In his next meeting with Eli, Poggi had spoken in the soft voice that was long his trademark, his brown eyes watchful, lips pursed before putting a new question, his composed appearance never changing.

But on that cold winter’s night, no doubt physically tired from his travels, he could be forgiven a bounce in his step. Walking into the Apostolic Palace, past the duty Vigili and the Swiss Guards who sprang to attention as he passed, Poggi took the elevator to the Papal Apartments.

The pope’s butler showed Poggi into John Paul’s study. The room’s bookshelves offered clues to the pope’s expanding interests. Along with leather-bound Polish editions of the classics and the works of theologians and philosophers were copies of the International Defence Review and books with such arresting titles as The Problems of Military Readiness and Military Balance and Surprise Attack. They reflected the pontiff’s unswerving conviction that the main enemy the world still faced in 1983 was Soviet Communism.

John Paul had never lost an opportunity to tell his personal staff that before the new millennium dawned, something “decisive” would sweep the world. To all their questions as to what the event would be, he had refused to amplify, shaking his massive head and saying they must all pray that the Church would not lose more ground to Communism or the secularism sweeping countries like the United States, Germany, and Holland. He insisted his life had been spared in St. Peter’s Square to lead the fight back.

Poggi knew that it was this concern, more than any other, which had affected John Paul both mentally and physically. Greetings over, Poggi could not have failed to notice that away from public gaze, John Paul had become more withdrawn. Agca’s bullets had not only shattered bone and tissue, but had created emotional scars that had left the pope introspective and at times remote.

Jobs
[A] Please reproduce word for word the passage about Poggi's visit to the pope, everything from "In his next" down to "the Papal Apartments.".
[B] Write what follows in the account of Poggi's meeting with John Paul, starting after its final sentence.

Dataset extract
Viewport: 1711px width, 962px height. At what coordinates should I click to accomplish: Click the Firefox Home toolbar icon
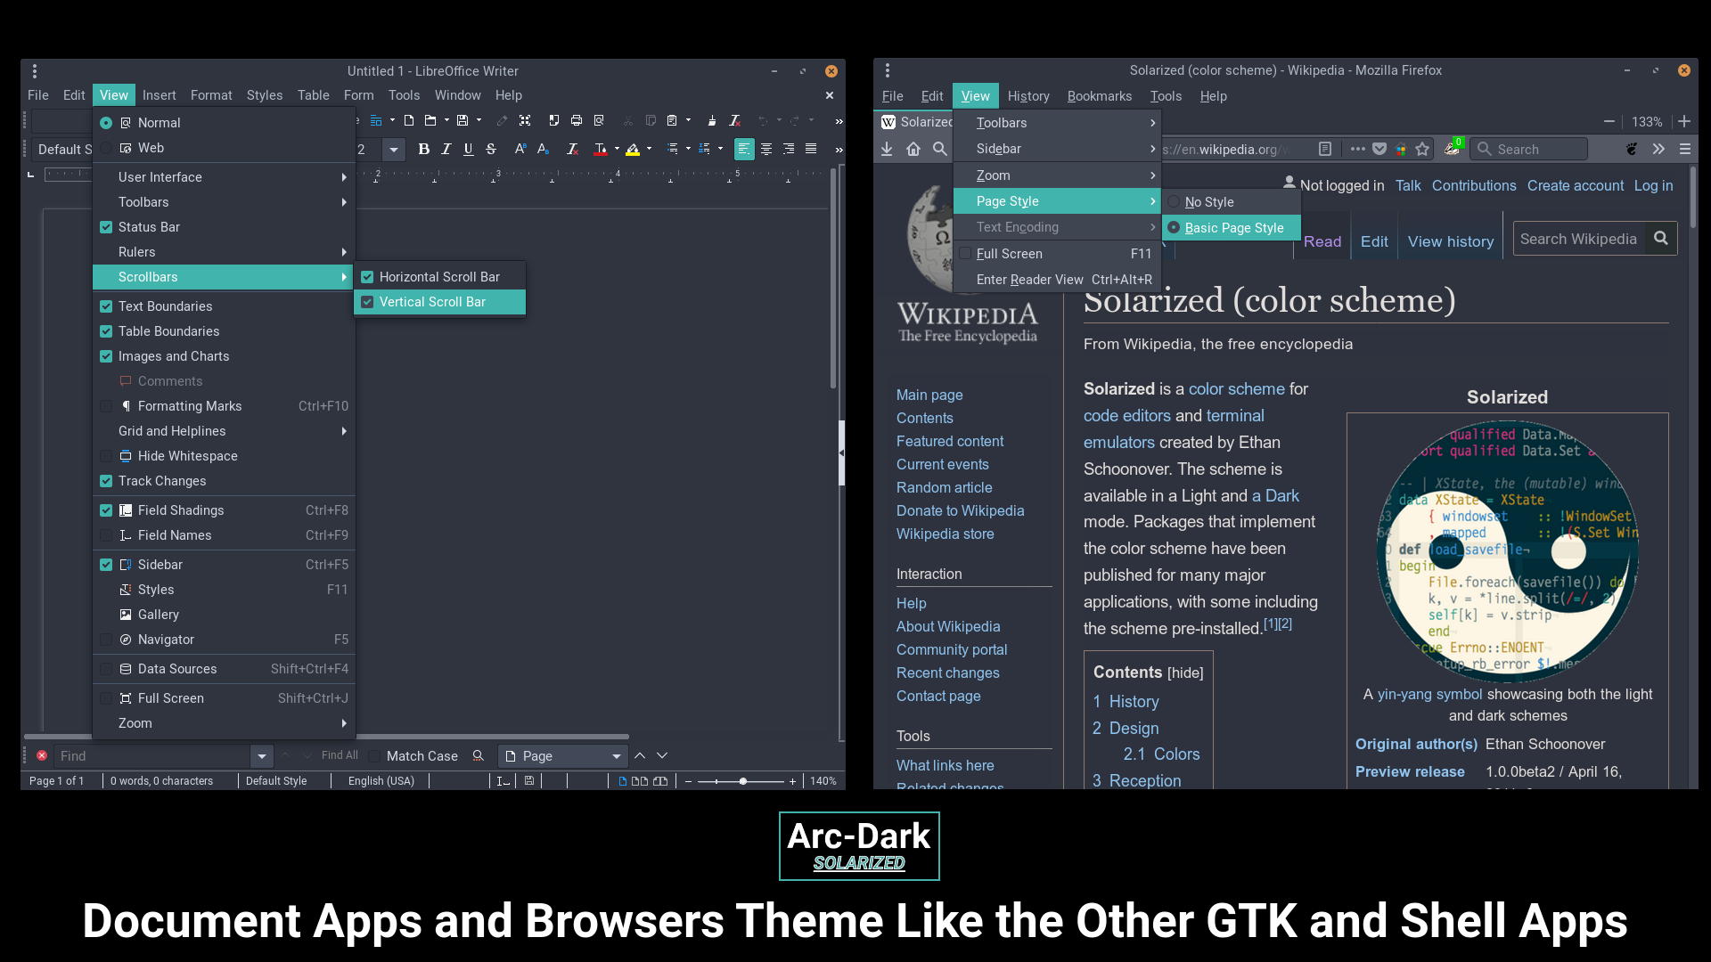click(x=913, y=150)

Exercise answers
[A]
In his next meeting with Eli, Poggi had spoken in the soft voice that was long his trademark, his brown eyes watchful, lips pursed before putting a new question, his composed appearance never changing.

But on that cold winter’s night, no doubt physically tired from his travels, he could be forgiven a bounce in his step. Walking into the Apostolic Palace, past the duty Vigili and the Swiss Guards who sprang to attention as he passed, Poggi took the elevator to the Papal Apartments.

[B]
Seated with both hands on his knees, the position Poggi always assumed when there was grave news to impart, the archbishop began to unfold a story that had begun in those first weeks after Agca had shot John Paul.

When news of what had happened in St. Peter’s Square on the afternoon of May 13, 1981, reached Tel Aviv, the immediate reaction of Mossad’s director general, Yitzhak Hofi, was that the shooting had been the work of a crank. Shocking though the incident in Rome had been, it had no direct bearing on Mossad’s current concerns.

Israeli Arabs were becoming ever more radical while, at the same time, Jewish extremists—led by members of the Kahane Kach Party—were becoming more violent. A plot had been discovered just in time to stop them blowing up the most holy Muslim shrine in Jerusalem, the Dome of the Rock. The consequences if they had succeeded were too nightmarish to contemplate. The Lebanon war dragged on despite endless U.S. shuttle diplomacy between Damascus, Beirut, and Jerusalem. In the cabinet, Prime Minister Begin led a party eager for a full-scale “final” showdown with the PLO. Killing Yasser Arafat was still a standing order for Mossad; during the very month the pope was shot there were two unsuccessful attempts to assassinate the PLO chairman.